I felt very pleased that I had been able to do something to make her so happy. Mrs. Tamblin told me that she had had certain things taken out of store and put into Croft Cottage, so it could be lived in right away. Then I could decide what other things I wanted. She herself would come along with me to the storage warehouse and explain everything to me. But first we were going to spend a night with them. We could start sorting everything out in the morning. She knew how tired and hungry we must be after that long journey.

“And you travelled on the train!” she cried, looking at us with wonder. I think she thought we had taken our lives in our hands to travel in such a strange contraption.

The Tamblins’ carriage had been waiting for us and in a short time we arrived at their house. I was ushered into my bedroom and Kitty was to sleep in a little dressing room attached to it.

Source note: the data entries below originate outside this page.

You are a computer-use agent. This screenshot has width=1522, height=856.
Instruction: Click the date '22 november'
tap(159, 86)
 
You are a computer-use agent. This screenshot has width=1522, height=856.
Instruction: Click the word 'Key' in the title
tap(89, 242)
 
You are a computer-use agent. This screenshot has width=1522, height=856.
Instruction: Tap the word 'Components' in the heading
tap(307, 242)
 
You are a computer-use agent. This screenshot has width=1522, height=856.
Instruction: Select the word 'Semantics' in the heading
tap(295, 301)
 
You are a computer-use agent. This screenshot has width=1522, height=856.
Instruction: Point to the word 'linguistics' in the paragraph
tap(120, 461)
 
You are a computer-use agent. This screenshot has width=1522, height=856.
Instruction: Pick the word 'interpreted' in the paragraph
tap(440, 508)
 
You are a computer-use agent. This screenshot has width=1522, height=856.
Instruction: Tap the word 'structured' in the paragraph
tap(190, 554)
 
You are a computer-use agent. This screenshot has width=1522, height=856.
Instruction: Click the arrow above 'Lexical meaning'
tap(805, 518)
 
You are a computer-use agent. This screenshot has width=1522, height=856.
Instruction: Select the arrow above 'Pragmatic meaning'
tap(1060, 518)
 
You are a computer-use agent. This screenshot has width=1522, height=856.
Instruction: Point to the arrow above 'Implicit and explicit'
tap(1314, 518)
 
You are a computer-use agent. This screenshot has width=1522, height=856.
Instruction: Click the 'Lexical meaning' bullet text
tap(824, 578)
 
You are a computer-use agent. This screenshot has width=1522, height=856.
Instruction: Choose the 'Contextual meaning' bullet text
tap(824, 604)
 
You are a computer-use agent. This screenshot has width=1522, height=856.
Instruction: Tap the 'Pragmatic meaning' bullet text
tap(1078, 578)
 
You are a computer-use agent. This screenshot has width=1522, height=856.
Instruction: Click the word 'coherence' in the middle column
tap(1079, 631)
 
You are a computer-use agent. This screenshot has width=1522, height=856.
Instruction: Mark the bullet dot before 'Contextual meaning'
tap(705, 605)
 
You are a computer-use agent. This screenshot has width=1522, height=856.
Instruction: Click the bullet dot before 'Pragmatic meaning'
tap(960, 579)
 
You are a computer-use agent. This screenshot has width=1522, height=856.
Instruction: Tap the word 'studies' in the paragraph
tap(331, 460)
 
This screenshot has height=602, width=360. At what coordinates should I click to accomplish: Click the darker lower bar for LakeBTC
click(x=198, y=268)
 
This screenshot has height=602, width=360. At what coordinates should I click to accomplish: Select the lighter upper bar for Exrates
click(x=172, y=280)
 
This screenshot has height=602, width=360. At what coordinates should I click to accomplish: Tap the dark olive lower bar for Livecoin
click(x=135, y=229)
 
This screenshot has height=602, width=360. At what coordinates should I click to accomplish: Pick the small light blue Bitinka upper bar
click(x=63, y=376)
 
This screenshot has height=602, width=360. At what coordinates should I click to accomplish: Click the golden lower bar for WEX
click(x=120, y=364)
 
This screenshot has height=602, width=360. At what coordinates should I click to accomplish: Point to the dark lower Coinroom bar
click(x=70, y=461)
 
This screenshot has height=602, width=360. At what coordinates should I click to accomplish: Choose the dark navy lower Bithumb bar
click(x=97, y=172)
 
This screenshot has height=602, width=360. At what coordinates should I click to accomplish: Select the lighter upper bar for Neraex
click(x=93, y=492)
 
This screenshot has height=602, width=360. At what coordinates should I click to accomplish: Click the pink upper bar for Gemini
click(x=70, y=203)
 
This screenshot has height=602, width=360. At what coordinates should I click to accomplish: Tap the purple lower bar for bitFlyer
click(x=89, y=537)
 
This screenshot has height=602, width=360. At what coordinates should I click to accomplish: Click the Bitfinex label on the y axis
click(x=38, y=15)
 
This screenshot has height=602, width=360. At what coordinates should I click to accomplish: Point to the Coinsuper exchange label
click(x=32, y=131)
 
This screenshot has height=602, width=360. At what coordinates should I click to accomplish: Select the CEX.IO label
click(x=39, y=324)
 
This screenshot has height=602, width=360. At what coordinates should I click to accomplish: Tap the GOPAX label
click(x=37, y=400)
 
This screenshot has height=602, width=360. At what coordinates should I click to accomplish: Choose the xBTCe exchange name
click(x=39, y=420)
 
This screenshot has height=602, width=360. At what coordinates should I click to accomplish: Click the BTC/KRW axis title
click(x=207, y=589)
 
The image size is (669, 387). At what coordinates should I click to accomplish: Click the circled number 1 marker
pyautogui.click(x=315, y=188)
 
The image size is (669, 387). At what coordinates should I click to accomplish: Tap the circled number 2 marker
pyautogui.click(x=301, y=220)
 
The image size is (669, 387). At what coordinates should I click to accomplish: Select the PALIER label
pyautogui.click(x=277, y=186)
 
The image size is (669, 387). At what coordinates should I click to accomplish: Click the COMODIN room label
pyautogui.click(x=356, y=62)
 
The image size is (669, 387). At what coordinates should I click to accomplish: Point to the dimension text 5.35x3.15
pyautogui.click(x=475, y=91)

“Now you wash the journey off you and then come down to eat. I’ll go and see that they get it on the table.”

So I did.

Kitty was given a meal in the kitchen and I sat down with the Tamblins.

“It is good to see you back,” said Mrs. Tamblin. “I was hoping you might come when orders were sent to see about the repairs to Croft Cottage.”

“Is it now in good order?”

“In perfect order. It’s a pleasant little place,” said Mrs. Tamblin.

“Your mother did well to buy it,” added her husband.

“Do you think I shall find a buyer quickly?”

“Property is not going all that quickly now and it is rather remote. A lot depends on luck.”

“Perhaps you will like it so much you’ll change your mind about selling,” said Mrs. Tamblin.

I was silent.

“I was wondering,” she went on, “how you’d feel about being so close to Cador.”

“I don’t know … yet.”

“What a change in that place! Isaacs is very worried about the way things are going. I saw Mrs. Penlock the other day. She was near to tears.”